*** Opening Document extract ***

It was midday in May, when my friend and I were chatting at brunch over a plate of salmon and avocado flatbread. Over the course of the meal, she revealed that she had just broken up with a boyfriend during her first week at her new job, and was overwrought with feelings of despair.
This came as a surprise to me. If you were to scroll through her Instagram page, her life looks put together–she had just graduated from a top university and snagged a job with a great starting salary. In her photos her life looks like fun, filled with trips to the lake, cute brunches with bottomless mimosas, and designer clothes.
She confessed, “…it was really embarrassing, especially if you’re a woman in the workplace–people already view you as more emotional. Now I have to work extra hard to not mess anything up, because for the first couple of weeks I was just an emotional mess…and everyone still kind of holds it against me.” Mindful of what my friend was undergoing, I wondered if she had heard of duck syndrome.
According to Dr. Roxanne Dryden-Edwards, a psychiatrist based in Maryland, duck syndrome is when, “…the sufferer looks completely calm on a superficial level, while in reality they are frantically trying to keep up with the demands of life.”
The term (which like “burn out,” isn’t an actual medical diagnosis), was originally coined at Stanford University, however, and at UPenn they call it “Penn Face.” Either way, it all boils down to the pressure of being “perfect” or looking like you have your life together. If you find yourself struggling to keep up, while secretly living in fear that everyone else is doing much better than you–then you probably have duck syndrome.
Dr. Carol Langlois, a trained therapist based in California, claims that at the very root of duck syndrome is an issue of self identity and self esteem. Self esteem is concerned with how others perceive us and that can create a positive sense of self identity within a person or vice versa. People with positive self-identity, according to Langlois, are less likely to have duck syndrome because they are more comfortable with their identity and less concerned with keeping up appearances.
Your environment can also be a trigger. Dr. Langlois discusses how millennials in the workplace are being subjected to these high stress environments that trigger duck syndrome states of mind. She says, “Millennials are quitting their jobs and taking extended leave…because they’re so burnt out.” The struggle to keep up with difficult demands while appearing OK, is causing millennials to crash.
Being placed in a high stress environment that leaves no space for transparency or vulnerability, can make one obsessively concerned with keeping up appearances. This can be problematic because it leads to isolation. While explaining this to my friend, she concurred, saying, “Yeah, you kind of have to just pretend that nothing is going on and everything is OK, but in reality nothing is always okay for everyone. In a sense, that kind of makes things worse.”
What tangible changes can people make to avoid duck syndrome or rid oneself of it? Since it’s rooted in self-identity and self-esteem, it’s important to make changes that create positive self-identity. Here’s what you can do.
Going at your own speed, will help you avoid taking on more than you can handle, and will help you avoid comparing yourself to others. Pacing yourself also includes knowing when it’s time to leave something that is too overwhelming for you.
Set realistic goals
A good way to set realistic goals is to set SMART (specific, measurable, attainable, relevant, and time-bound) goals. SMART goals ensure that you will commit to a task without overwhelming yourself.
Join a club or a spiritual group so that you have a community outside of friends, family, and work. This will help create work and life balance and combat isolation.
Mindfulness is being completely present in the moment, in your environment, and in your body. This helps one focus on the task at hand and not obsess over future tasks. You can practice mindfulness by meditating or practicing grounding.

*** Closing Document extract ***
*** Opening Supplied data ***

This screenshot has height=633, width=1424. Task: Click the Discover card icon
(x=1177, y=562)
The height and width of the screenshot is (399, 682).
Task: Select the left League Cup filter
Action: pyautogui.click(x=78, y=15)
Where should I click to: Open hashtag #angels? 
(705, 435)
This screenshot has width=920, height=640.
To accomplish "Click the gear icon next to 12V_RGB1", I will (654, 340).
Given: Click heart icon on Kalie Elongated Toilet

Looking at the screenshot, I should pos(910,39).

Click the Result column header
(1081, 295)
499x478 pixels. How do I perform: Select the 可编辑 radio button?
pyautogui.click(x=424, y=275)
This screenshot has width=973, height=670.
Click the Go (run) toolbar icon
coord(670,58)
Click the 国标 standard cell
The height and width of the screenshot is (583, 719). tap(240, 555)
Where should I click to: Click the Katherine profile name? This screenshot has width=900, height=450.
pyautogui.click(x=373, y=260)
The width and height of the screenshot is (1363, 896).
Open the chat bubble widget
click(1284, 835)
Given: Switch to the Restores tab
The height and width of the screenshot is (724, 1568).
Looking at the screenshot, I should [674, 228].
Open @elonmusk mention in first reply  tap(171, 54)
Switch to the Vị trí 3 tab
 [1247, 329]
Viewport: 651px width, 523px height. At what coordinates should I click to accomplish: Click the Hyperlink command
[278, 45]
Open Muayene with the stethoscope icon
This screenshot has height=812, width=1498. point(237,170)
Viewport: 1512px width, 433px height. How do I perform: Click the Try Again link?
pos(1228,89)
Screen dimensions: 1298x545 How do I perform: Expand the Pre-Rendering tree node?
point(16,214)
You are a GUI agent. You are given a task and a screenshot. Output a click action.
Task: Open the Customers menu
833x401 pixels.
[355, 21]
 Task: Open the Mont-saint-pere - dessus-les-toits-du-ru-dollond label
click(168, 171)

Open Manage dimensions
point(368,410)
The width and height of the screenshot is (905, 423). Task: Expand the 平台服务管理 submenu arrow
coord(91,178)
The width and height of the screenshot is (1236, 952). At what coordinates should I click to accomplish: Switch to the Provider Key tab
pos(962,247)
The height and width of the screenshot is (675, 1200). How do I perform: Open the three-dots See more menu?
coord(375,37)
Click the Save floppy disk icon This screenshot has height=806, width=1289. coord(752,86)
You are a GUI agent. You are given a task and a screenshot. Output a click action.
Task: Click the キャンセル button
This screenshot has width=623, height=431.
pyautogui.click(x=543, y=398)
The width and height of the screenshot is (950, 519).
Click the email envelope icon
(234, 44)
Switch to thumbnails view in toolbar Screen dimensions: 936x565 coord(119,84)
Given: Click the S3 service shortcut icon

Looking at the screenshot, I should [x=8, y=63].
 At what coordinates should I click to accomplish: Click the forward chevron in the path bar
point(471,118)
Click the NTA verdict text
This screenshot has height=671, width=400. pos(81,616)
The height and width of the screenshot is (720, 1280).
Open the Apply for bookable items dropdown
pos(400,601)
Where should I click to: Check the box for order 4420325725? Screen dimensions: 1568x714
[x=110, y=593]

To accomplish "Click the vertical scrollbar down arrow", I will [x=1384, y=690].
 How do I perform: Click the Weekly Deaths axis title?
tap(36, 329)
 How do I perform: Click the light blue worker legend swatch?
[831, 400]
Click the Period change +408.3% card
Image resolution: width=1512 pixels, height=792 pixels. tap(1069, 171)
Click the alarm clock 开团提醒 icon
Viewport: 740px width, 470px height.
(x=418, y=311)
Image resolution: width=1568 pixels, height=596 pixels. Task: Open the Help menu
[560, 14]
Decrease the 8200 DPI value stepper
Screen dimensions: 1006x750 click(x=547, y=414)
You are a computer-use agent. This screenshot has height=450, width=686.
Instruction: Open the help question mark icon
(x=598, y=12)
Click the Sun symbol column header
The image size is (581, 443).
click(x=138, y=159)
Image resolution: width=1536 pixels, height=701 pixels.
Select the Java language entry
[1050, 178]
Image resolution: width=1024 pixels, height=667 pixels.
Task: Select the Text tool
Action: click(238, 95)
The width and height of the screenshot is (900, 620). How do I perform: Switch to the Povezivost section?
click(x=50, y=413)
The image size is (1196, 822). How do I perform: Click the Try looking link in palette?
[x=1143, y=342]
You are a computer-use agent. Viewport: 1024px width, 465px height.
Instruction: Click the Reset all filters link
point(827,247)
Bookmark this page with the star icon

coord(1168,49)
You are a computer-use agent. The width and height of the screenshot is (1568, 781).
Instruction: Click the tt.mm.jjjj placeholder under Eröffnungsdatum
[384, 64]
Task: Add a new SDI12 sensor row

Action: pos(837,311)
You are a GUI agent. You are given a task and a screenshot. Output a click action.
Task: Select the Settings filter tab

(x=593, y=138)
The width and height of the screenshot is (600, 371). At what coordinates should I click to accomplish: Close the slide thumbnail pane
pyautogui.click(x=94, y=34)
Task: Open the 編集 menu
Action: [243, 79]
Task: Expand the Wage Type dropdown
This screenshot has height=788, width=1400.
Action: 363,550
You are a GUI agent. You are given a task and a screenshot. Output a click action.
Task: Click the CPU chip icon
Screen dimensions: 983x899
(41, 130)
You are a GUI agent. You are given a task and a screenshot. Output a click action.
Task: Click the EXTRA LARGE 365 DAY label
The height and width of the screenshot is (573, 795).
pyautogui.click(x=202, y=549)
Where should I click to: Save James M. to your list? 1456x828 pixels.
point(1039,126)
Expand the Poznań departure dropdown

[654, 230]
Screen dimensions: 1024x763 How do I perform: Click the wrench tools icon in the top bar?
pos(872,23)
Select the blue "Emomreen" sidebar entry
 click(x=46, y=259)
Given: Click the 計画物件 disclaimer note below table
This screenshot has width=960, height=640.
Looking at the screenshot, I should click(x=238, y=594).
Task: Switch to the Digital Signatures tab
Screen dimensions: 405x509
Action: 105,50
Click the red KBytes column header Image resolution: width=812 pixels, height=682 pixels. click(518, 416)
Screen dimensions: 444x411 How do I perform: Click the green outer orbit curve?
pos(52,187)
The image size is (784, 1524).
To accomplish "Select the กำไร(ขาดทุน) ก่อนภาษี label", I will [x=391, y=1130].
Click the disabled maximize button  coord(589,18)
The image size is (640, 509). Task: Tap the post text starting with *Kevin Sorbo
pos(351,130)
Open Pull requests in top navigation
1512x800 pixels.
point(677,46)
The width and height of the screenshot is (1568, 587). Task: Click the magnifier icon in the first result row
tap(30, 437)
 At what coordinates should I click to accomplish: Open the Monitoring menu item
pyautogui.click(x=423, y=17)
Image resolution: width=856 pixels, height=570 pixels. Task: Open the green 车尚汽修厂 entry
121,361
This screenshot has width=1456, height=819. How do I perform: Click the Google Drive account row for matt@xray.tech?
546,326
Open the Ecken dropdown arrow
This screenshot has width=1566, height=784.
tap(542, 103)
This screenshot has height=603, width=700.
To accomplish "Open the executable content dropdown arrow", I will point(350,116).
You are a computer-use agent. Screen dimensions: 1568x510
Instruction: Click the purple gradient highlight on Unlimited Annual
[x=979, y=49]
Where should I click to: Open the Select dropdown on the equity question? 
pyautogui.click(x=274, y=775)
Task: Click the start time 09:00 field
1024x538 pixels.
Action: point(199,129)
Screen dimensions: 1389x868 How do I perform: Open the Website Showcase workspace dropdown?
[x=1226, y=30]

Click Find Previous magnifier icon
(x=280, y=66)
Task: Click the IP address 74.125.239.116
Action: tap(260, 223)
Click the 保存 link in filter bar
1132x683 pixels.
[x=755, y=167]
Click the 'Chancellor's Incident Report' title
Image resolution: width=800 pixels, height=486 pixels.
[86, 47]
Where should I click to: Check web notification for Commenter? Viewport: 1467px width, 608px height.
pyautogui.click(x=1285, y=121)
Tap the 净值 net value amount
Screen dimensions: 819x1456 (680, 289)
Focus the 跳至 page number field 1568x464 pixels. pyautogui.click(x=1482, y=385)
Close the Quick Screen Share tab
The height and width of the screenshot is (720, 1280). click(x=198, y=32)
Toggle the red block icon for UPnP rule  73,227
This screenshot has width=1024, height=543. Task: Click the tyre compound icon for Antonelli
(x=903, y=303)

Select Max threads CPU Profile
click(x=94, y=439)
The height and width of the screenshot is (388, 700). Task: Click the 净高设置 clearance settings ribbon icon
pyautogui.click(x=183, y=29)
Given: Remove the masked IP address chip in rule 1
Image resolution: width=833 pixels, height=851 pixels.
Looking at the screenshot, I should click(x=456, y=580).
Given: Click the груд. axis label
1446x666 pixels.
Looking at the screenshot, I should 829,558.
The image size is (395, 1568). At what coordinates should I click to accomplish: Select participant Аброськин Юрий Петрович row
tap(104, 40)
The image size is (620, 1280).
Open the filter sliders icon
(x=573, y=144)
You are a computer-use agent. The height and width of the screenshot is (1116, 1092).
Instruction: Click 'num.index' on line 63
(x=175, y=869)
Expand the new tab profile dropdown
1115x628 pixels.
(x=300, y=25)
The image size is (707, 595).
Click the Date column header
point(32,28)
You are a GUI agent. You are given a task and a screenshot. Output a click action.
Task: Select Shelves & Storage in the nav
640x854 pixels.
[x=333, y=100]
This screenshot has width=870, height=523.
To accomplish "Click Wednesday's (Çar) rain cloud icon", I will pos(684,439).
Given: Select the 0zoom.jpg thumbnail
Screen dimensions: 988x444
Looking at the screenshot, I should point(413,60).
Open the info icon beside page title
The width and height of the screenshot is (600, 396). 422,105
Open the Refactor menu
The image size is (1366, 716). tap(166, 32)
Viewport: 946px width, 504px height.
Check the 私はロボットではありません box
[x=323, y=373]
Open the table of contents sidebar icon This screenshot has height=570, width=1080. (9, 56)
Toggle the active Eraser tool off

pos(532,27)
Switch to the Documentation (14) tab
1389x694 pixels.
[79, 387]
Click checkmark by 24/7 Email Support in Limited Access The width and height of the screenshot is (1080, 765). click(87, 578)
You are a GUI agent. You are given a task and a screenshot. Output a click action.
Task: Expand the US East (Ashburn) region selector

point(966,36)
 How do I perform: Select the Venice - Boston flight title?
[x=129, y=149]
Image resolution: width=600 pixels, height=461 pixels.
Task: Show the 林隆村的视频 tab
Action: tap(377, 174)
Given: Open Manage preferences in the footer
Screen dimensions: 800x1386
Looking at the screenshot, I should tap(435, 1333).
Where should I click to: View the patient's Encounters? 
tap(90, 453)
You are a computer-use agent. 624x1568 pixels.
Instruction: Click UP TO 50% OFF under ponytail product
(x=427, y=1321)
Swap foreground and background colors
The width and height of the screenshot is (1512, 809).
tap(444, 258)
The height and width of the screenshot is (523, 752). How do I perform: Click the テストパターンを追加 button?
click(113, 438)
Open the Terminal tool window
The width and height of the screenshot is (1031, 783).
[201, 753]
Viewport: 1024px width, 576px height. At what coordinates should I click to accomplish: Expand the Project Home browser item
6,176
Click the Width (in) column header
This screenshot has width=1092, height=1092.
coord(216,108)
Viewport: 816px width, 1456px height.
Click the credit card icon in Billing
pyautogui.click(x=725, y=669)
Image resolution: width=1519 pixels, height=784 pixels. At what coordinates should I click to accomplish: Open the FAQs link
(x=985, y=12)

*** Closing Supplied data ***

Complete the following »
1/ List each of the five words that the letters of SMART stand for, as given in the article on duck syndrome.
2/ Copy the passage of the article on duck syndrome between "The term (which" and "have duck syndrome.", inclusive.
3/ Translate this sentence from the article on duck syndrome into Spanish: "Mindfulness is being completely present in the moment, in your environment, and in your body."

Responses per task »
1/
specific
measurable
attainable
relevant
time-bound

2/
The term (which like “burn out,” isn’t an actual medical diagnosis), was originally coined at Stanford University, however, and at UPenn they call it “Penn Face.” Either way, it all boils down to the pressure of being “perfect” or looking like you have your life together. If you find yourself struggling to keep up, while secretly living in fear that everyone else is doing much better than you–then you probably have duck syndrome.

3/ La atención plena consiste en estar completamente presente en el momento, en tu entorno y en tu cuerpo.